Because of Wiesel’s testimony, I do think of the train as something that took Jews away from where we came from, toward certain death or toward refuge when they were fleeing persecution, or to urban centers when they sought a bigger, freer life than the shtetl could provide. In the dreams I was having, the train was always heading back to Romania, back to where Wiesel’s train came from, back to where I feel I came from in some broader, historical sense–at least a part of my family, and therefore a part of my story, begins there, and the train was taking me on a journey of return. In this dream, the train would always stop, and we wouldn’t be allowed to get off of it, and inevitably this brought a mild, low level of panic. My return was thwarted, and forever incomplete.
In Romania I had a series of nightmares. Some I won’t bore you with here. After about a week had passed, it was the night before our trip to Satu Mare. This is the home of Satmar Hasidism, one of the largest orthodox communities in Williamsburg. On this, the night before our journey, I had another nightmare. Here, I was standing on a hilltop with the entire group of Yiddishists that I was gathered with in Romania. A fire broke out, suddenly and massively, as they are wont to do, with the feeling of an explosion. “Not again,” I thought. (My unconscious was very marked by last January’s fires in LA.) I immediately began to run, carrying a ladder at first, but then I realized I was running faster than everyone else and the ladder should stay with the group where it could be used. I set down the ladder and kept running. I got away from the fire, but then I was alone, and had to look for the others.
The day after that nightmare, I got on the bus to Satu Mare. I was late so it quite nearly left without me, but we did make it there in the end, without unexpected stops or detainment. Not even a checkpoint. We entered the shul, where Satmar Hasidim visiting from London were davening at the exact time we walked in. They spoke to us, and we spoke to them, and a few men in our group danced with them in a circle. During the davening, I closed my eyes and saw fire. This was a very spiritual experience.
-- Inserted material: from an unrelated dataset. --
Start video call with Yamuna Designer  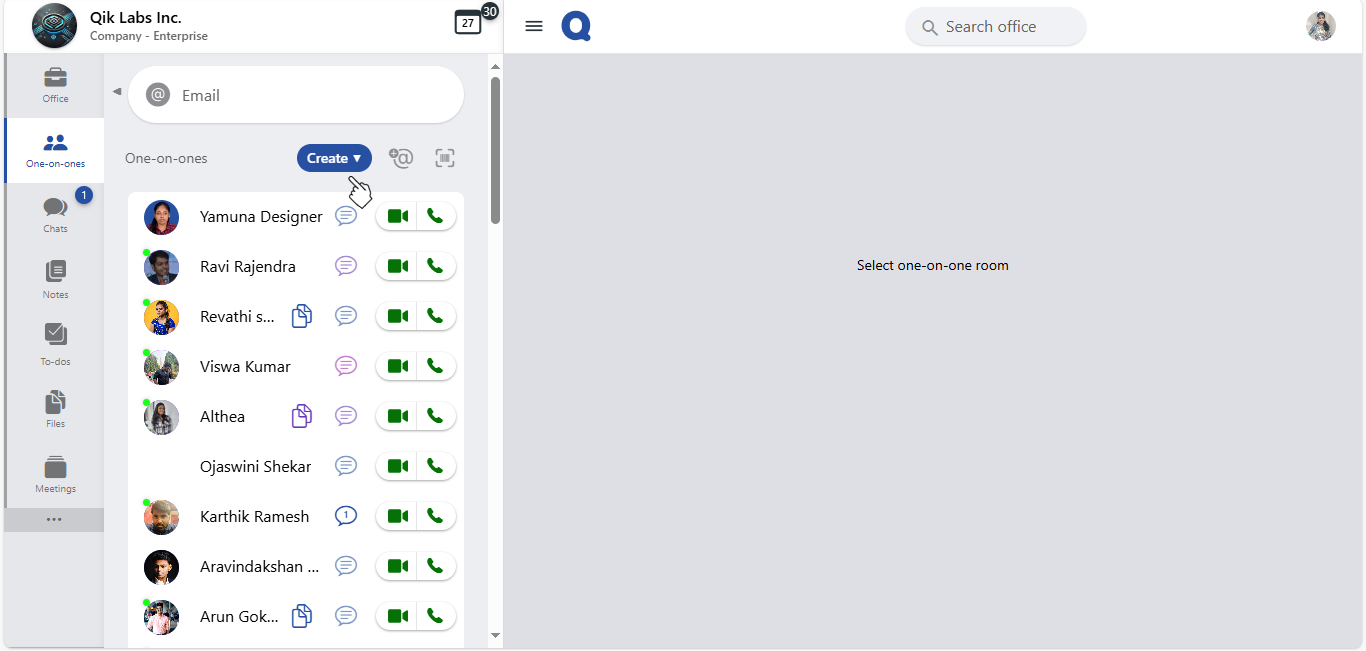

The Hasidic shul in Satu Mare.
All the dreams I had of a thwarted journey were disproven. We really did go there, to the place I associate with the past, and we touched it. We prayed there, the same words that Jews of a bygone time prayed in that very same shul. My dream of fire is one I still have to interpret. The people I reported it to on the trip said there’s something about survivor’s guilt, and I agree. I think there’s also a meaning about being part of a community, when going alone is easier, when it might involve less risk.
Here is something I wrote on the return journey home, which took 24 hours exactly, mostly spent reading and writing in a state of delirious exhaustion: “The past is still there, in the place where it once happened, but is only as present as a blank page can be. We must choose the meaning of the absence that we see; the ones no longer there cannot speak for themselves. Armed with limited evidence and a not-yet-fluent working knowledge of the language they once spoke, I begged the ancestors to appear to me, or for anything to let me know I was in the right place.”
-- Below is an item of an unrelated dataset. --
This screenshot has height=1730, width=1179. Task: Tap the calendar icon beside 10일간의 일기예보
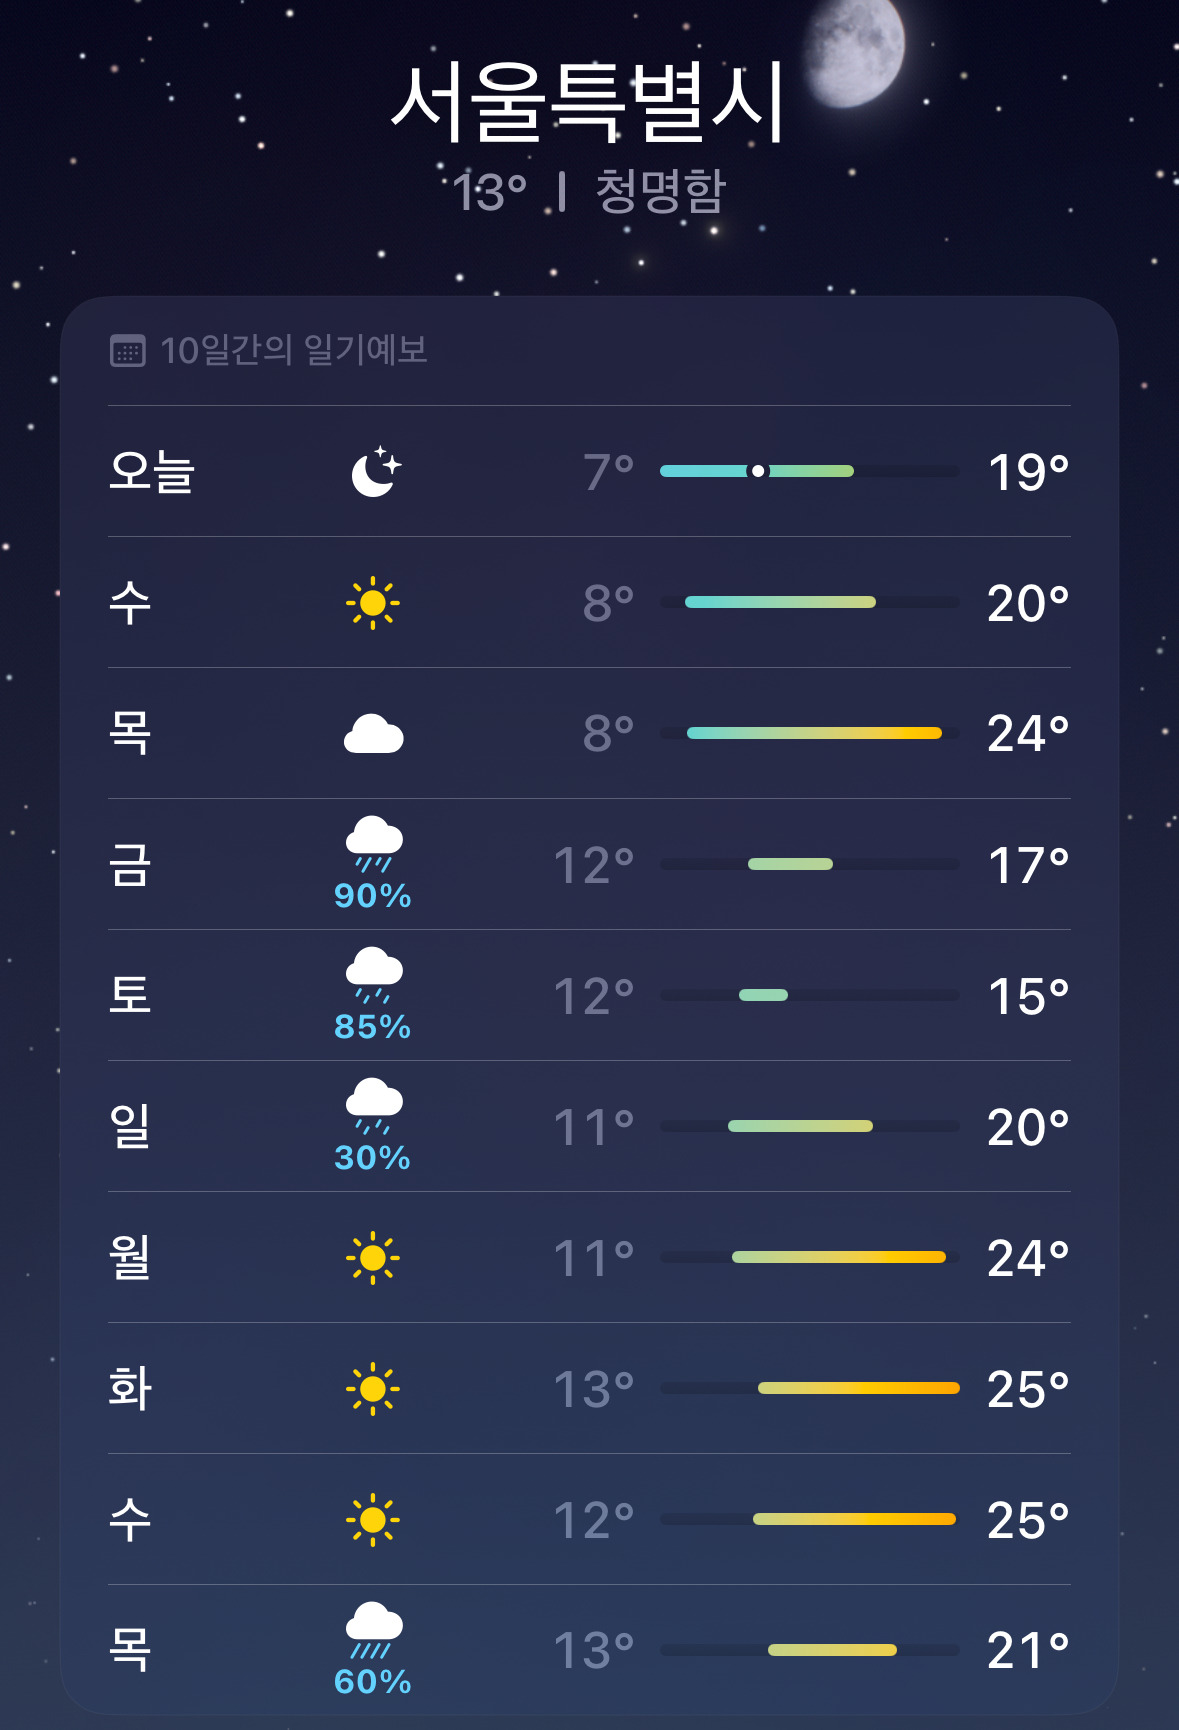point(127,351)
On the 24-hour journey home from Romania, refrains from two poems were ringing in my mind. The two poems are "Corona" by Paul Celan and "Once I Was Young" by Anna Margolin.
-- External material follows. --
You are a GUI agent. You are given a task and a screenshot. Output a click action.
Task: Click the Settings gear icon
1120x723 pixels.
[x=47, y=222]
Both of these poems speak to the necessity of redefining history in order to be in relation to the past. Margolin's "Once I Was Young" is a Yiddish poem that begins by saying "Once I was young, hung out / in doorways, listening to Socrates," thus putting modern Jewish language in the mouth of an ancient Greek goy. The poem concludes by referencing the Jews from the Greek perspective: "I'd hear / about the Nazareth weakling / and the exploits of the Jews." The idea, or the conceit of the poem, is that the narrator gets to decide who they were even if it doesn't make sense: in the past, a Greek speaks Yiddish. When we look back at history, and try to imagine who we would have been and what we would have done back then, there is a requirement of insufficiency and guesswork, illogic or the absence of sense.
In "Corona," one line in particularly was ringing in my ears in Münich airport: "die Zeit kehrt zurück in die Schale." Time turns back into its shell. Time, like everything else, has what the kabbalists call the "kelippot", the outer husk that masks shards of divinity within each and every thing. Time crawls back into its shell, retracts from its constant passing by us and undoing of what once was; in the moment of time's retreat, we can touch the thing that used to be there. This is how I felt touching the shul in Romania, and the graves, and speaking Yiddish there: undoing time, making it turn back on itself. This poem is also about love, which I felt for everyone else who was there. We were all a part of something, and the retreat of time would not be possible without the companionship and love we shared between us.
My feeling, overall, while back in Romania was that I really had found the thing I was looking for. The past was even more accessible than I had dreamed it would be. Speaking Yiddish there, with others, seemed to unlock it for me. Next week I plan to write about my realizations involving Catholicism–yet another secret revealed, at least, partially, in a dream.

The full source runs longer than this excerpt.